The religious war in the Midwest is gradually threatening to become a burden for Bush, himself a born-again Christian. At least five other states in the American Heartland have backed South Dakota’s radical approach. But such extreme positions are unlikely to sway a majority of moderate Republican voters in urban areas. States with larger populations, critical in election season, like Pennsylvania and Ohio, could easily revert to Democratic control if the Supreme Court ever decides to overturn its 1973 landmark decision.

A reversal of Roe v. Wade would de-federalize the issue, sending abortion back to the 50 united States of America where it belongs. Abortion is only a federal issue, at all, because of the Supreme Court’s overstretch in the 1970s. There is no reason for thinking it will remain so.

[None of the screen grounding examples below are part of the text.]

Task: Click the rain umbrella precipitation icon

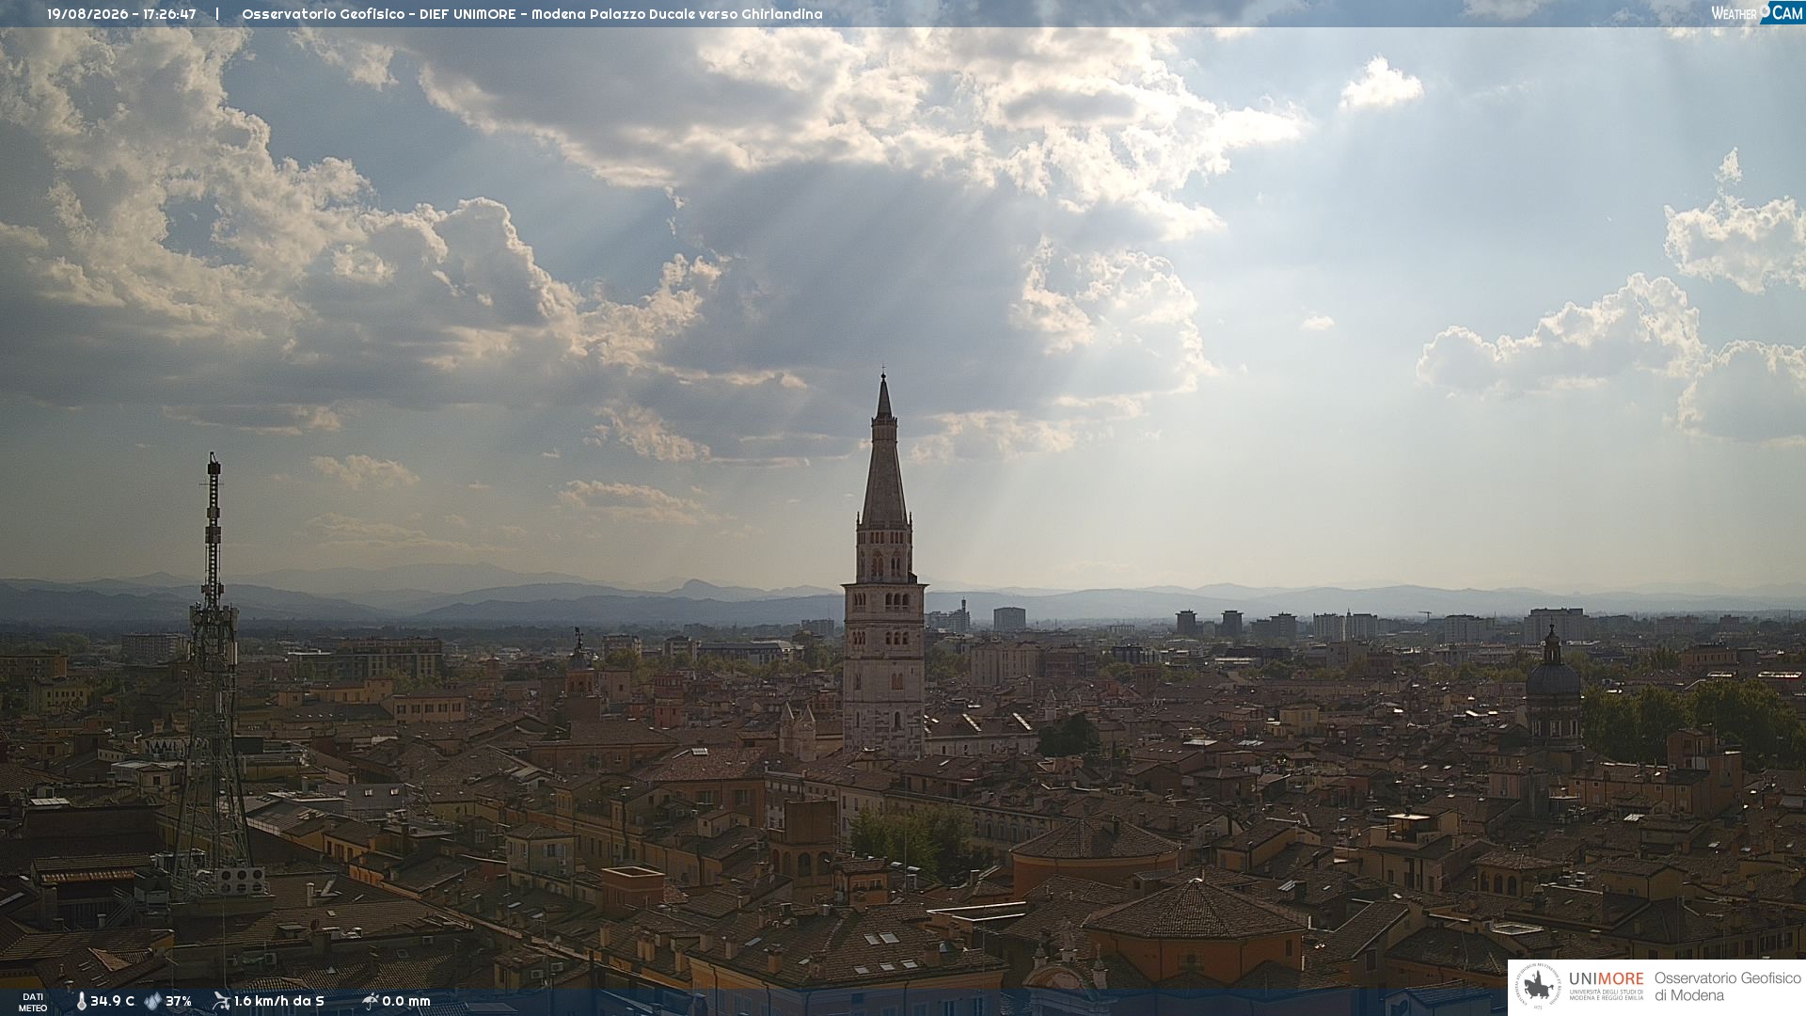Action: [x=370, y=1001]
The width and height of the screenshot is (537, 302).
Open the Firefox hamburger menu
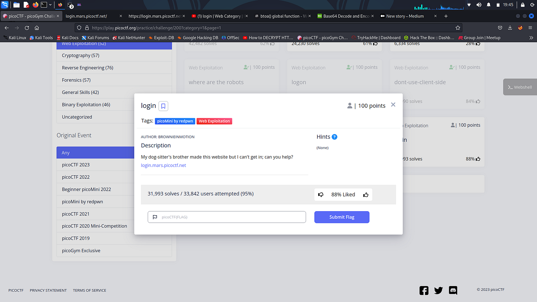[531, 27]

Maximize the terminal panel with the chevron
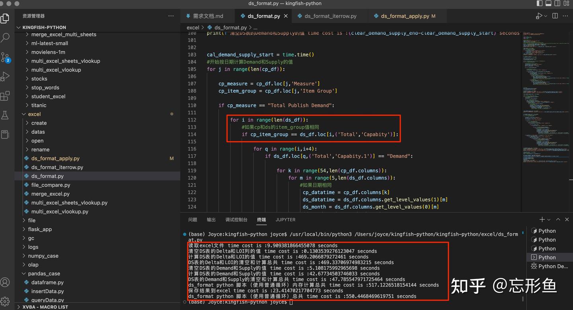(x=558, y=219)

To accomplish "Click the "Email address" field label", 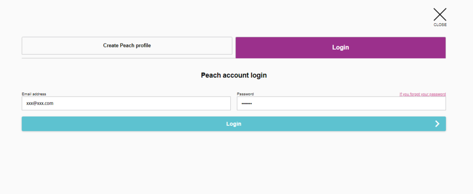I will 34,94.
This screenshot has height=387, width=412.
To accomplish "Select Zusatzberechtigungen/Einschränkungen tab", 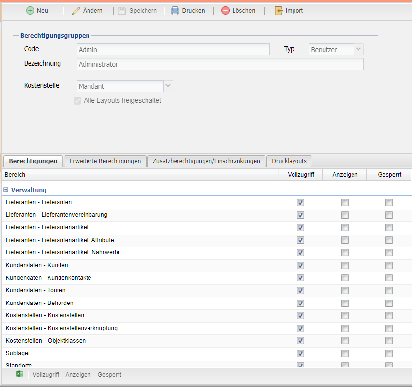I will (x=206, y=161).
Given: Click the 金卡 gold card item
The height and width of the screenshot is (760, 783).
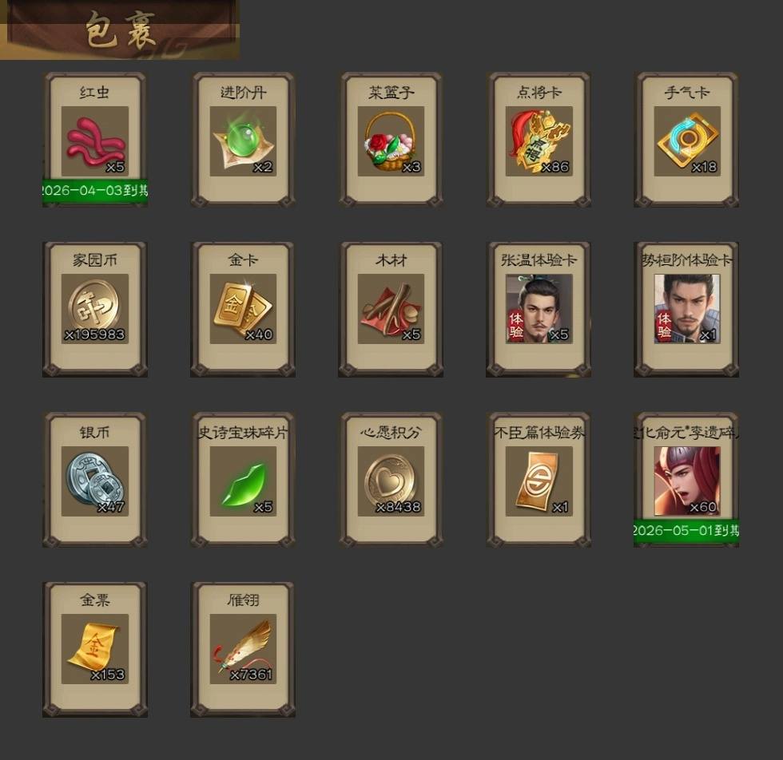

Two-thirds of Americans are against a tightening of the current liberal laws on abortion. Nevertheless, the abortion rate has consistently declined since the 1980s, even without a ban, and has almost returned to its level in 1973, when Roe vs. Wade made abortion legal.

Most Americans believe partial birth abortions should not be legal.

But any moderate, reasoned approach to the issue has long been shunted aside

Here, the article is somewhat right. The Supreme Court, by removing abortion from the democratic process, has prevented the emergence of a stable center. That is a true loss.